调用clusterCountNonFailingSlaves函数,计算该node节点的未下线主节点数okslaves;如果okslaves为0,并且该node节点的numslots大于0,说明该主节点之前有从节点,但是都下线了,因此找到了一个孤立主节点target;

如果okslaves等于参数max_slaves,说明该node节点就是具有最多未下线从节点的主节点,因此将当前节点的节点ID,与其所有从节点的节点ID进行比较,如果当前节点的名字更大,则将candidate置为具有更小名字的那个从节点;(其实从这里就可以直接退出返回了)

 

轮训完所有节点后,如果找到了孤立节点,并且当前节点拥有最小的节点ID,则调用clusterSetMaster,将target置为当前节点的主节点,并开始主从复制流程。

 

三:configEpoch冲突问题

在集群中,负责不同槽位的主节点,具有相同的configEpoch其实是没有问题的,但是有可能因为人为介入的原因或者BUG的问题,导致具有相同configEpoch的主节点都宣称负责相同的槽位,这在分布式系统中是致命的问题;因此,Redis规定集群中的所有节点,必须具有不同的configEpoch。

当某个从节点升级为新主节点时,它会得到一个大于当前所有节点的configEpoch的新configEpoch,所以不会导致具有重复configEpoch的从节点(因为一次选举中,不会有两个从节点同时胜出)。但是在管理员发起的重新分片过程的最后,迁入槽位的节点会自己更新自己的configEpoch,而无需其他节点的同意;或者手动强制故障转移过程,也会导致从节点在无需其他节点同意的情况下更新configEpoch,以上的情况都可能导致出现多个主节点具有相同configEpoch的情况。

因此,就需要一种算法,保证集群中所有节点的configEpoch都不相同。这种算法是这样实现的:当某个主节点收到其他主节点发来的心跳包后,发现包中的configEpoch与自己的configEpoch相同,就会调用clusterHandleConfigEpochCollision函数,解决这种configEpoch冲突的问题。

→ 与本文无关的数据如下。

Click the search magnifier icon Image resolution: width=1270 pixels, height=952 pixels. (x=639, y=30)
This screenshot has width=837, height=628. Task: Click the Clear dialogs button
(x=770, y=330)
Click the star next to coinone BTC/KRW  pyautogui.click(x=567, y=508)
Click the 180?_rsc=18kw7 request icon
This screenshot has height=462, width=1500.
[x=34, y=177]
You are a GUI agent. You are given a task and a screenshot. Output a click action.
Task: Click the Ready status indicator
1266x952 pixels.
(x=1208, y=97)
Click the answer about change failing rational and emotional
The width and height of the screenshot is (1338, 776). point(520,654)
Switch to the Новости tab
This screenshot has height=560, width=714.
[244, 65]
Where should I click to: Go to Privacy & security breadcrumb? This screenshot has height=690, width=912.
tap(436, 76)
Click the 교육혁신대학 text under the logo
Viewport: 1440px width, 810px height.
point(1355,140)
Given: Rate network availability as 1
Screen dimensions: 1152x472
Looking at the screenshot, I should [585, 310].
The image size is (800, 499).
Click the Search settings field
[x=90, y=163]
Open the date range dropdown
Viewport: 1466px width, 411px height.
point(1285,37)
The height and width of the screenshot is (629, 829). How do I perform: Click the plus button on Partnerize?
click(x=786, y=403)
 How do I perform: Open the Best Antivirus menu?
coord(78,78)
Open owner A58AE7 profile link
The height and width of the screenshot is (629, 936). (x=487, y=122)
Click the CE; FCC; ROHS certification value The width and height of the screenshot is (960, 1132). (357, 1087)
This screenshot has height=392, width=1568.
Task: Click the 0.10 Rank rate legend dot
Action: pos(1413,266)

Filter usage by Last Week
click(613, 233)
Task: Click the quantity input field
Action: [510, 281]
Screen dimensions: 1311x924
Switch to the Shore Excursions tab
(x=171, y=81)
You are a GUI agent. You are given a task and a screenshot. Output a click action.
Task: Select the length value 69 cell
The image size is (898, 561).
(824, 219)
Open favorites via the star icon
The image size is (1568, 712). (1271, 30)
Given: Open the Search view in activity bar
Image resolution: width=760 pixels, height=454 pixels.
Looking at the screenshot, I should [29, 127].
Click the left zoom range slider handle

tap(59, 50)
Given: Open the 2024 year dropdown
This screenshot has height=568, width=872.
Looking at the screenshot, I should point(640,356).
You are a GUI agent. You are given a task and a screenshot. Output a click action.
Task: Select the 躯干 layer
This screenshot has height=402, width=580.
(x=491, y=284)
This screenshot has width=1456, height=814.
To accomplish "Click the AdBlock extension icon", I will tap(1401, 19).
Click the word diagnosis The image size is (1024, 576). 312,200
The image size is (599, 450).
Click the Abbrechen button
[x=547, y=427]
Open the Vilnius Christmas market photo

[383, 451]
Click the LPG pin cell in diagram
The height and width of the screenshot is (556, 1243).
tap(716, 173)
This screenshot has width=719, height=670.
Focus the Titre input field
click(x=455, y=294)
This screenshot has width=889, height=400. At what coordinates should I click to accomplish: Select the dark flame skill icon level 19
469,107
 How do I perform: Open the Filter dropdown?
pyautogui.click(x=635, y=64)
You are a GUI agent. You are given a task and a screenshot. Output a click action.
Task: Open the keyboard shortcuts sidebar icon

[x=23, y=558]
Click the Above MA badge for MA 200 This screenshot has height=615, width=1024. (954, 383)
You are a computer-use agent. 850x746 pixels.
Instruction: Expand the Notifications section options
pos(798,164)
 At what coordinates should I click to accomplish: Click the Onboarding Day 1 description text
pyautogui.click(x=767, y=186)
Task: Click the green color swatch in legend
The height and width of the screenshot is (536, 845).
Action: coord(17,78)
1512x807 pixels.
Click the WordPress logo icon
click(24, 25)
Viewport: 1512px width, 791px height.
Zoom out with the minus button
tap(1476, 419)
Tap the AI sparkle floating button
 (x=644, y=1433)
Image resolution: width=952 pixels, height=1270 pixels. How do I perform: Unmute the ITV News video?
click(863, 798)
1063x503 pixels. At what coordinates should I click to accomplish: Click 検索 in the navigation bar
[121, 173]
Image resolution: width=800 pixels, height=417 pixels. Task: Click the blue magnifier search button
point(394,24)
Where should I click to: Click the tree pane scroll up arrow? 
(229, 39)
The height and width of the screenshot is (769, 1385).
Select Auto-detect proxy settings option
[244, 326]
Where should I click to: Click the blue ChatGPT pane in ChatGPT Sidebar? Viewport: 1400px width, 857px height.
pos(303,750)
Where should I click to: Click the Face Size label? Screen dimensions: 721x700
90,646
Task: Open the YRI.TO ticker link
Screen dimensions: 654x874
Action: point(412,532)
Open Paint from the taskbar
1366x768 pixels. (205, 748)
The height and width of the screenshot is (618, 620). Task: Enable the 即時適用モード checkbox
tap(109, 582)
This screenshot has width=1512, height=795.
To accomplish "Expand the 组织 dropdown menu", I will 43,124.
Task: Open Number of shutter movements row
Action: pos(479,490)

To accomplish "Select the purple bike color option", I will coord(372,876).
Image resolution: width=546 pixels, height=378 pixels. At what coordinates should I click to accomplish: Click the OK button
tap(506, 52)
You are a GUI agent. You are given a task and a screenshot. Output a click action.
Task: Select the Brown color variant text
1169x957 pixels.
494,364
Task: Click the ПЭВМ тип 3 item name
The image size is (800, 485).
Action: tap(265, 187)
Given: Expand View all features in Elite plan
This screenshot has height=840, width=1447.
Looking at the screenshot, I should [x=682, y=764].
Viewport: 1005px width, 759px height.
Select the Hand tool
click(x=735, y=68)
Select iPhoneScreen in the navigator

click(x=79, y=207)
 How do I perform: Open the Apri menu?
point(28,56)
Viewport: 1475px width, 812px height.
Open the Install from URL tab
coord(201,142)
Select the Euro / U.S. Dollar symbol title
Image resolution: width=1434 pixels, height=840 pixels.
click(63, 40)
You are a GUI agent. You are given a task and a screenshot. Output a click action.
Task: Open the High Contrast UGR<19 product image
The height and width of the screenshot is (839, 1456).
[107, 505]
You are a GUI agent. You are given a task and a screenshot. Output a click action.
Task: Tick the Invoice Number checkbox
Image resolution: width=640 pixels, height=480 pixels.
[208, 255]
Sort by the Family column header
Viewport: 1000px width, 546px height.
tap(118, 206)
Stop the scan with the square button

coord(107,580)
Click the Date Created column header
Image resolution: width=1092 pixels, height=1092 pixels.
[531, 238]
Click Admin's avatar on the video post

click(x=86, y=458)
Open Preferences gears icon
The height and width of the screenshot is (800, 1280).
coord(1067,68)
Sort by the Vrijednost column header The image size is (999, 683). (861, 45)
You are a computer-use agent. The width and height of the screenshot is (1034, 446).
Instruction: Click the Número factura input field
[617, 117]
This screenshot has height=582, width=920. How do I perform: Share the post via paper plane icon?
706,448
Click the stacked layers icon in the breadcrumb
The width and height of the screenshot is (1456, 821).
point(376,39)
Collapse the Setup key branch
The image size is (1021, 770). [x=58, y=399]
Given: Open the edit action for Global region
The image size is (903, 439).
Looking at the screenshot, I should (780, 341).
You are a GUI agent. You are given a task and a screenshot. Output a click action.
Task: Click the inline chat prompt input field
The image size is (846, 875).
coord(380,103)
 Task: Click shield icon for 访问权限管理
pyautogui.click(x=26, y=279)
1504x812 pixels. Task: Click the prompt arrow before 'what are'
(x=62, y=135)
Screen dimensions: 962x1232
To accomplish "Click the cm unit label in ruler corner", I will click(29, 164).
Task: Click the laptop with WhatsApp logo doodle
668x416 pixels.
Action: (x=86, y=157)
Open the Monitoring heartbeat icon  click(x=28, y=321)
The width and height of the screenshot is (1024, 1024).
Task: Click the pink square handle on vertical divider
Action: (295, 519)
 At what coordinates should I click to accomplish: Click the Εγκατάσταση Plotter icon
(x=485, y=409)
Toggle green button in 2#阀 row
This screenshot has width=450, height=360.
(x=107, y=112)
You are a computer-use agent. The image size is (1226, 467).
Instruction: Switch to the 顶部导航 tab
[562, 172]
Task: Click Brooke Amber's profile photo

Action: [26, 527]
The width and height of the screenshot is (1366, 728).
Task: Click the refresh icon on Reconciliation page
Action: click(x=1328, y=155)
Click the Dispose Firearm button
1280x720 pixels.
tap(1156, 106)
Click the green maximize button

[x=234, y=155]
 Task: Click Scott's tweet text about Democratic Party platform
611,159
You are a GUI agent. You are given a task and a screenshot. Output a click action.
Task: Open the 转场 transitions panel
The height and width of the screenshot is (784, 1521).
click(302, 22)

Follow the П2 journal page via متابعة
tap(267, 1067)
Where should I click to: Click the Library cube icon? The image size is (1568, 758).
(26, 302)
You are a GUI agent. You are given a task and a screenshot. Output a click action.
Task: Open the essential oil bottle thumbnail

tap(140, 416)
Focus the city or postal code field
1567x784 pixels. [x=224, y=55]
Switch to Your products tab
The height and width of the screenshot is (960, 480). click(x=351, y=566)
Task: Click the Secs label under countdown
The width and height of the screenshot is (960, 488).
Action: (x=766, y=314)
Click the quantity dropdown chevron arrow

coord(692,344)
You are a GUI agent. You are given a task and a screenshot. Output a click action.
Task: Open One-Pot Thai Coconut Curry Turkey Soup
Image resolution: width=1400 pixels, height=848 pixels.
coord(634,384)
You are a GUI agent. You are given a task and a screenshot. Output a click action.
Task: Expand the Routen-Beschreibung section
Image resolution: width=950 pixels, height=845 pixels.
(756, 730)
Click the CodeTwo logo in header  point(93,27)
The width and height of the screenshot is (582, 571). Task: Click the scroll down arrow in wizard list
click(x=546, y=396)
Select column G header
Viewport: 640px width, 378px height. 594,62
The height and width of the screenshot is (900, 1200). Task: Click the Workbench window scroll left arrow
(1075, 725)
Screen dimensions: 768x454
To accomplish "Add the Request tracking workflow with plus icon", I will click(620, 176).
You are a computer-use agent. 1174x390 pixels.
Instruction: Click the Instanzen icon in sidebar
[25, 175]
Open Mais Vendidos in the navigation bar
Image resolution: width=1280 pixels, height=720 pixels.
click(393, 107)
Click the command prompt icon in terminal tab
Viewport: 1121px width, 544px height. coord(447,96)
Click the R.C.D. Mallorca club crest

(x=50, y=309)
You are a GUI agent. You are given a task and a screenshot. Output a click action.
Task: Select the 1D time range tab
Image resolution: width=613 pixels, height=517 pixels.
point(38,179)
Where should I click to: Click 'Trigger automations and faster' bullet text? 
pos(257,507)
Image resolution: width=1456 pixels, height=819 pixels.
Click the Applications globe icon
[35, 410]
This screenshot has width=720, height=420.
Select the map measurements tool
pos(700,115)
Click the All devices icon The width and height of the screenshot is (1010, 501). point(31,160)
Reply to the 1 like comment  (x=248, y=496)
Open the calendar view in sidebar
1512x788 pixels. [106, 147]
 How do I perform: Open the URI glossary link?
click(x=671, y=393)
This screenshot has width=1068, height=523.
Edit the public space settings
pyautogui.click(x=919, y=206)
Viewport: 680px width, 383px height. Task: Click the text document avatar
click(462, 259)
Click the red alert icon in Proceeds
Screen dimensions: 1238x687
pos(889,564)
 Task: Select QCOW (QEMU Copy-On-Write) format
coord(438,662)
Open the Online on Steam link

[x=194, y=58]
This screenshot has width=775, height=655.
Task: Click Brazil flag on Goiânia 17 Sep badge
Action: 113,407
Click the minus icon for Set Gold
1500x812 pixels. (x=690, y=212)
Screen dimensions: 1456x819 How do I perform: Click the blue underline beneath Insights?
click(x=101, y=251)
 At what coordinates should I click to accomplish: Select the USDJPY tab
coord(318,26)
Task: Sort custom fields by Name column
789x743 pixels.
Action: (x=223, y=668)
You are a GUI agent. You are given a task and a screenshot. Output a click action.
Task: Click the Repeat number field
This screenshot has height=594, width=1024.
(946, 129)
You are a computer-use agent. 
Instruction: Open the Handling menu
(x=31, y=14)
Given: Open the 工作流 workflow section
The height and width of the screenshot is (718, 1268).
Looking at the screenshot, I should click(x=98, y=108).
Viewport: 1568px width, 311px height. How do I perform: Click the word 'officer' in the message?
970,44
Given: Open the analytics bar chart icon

clusterHandleConfigEpochCollision函数的代码如下:

 

void clusterHandleConfigEpochCollision(clusterNode *sender) {
    /* Prerequisites: nodes have the same configEpoch and are both masters. */
    if (sender->configEpoch != myself->configEpoch ||
        !nodeIsMaster(sender) || !nodeIsMaster(myself)) return;
    /* Don't act if the colliding node has a smaller Node ID. */
    if (memcmp(sender->name,myself->name,REDIS_CLUSTER_NAMELEN) <= 0) return;
    /* Get the next ID available at the best of this node knowledge. */
    server.cluster->currentEpoch++;
    myself->configEpoch = server.cluster->currentEpoch;
    clusterSaveConfigOrDie(1);
    redisLog(REDIS_VERBOSE,
        "WARNING: configEpoch collision with node %.40s."
        " configEpoch set to %llu",
        sender->name,
        (unsigned long long) myself->configEpoch);
}

 

如果发送节点的configEpoch不等于当前节点的configEpoch,或者发送节点不是主节点,或者当前节点不是主节点,则直接返回;

如果相比于当前节点的节点ID,发送节点的节点ID更小,则直接返回;

因此,较小名字的节点能获得更大的configEpoch,接下来首先增加自己的currentEpoch,然后将configEpoch赋值为currentEpoch。

这样,即使有多个节点具有相同的configEpoch,最终,只有具有最大节点ID的节点的configEpoch保持不变,其他节点都会增加自己的configEpoch,而且增加的值会不同,具有最小NODE ID的节点,最终具有最大的configEpoch。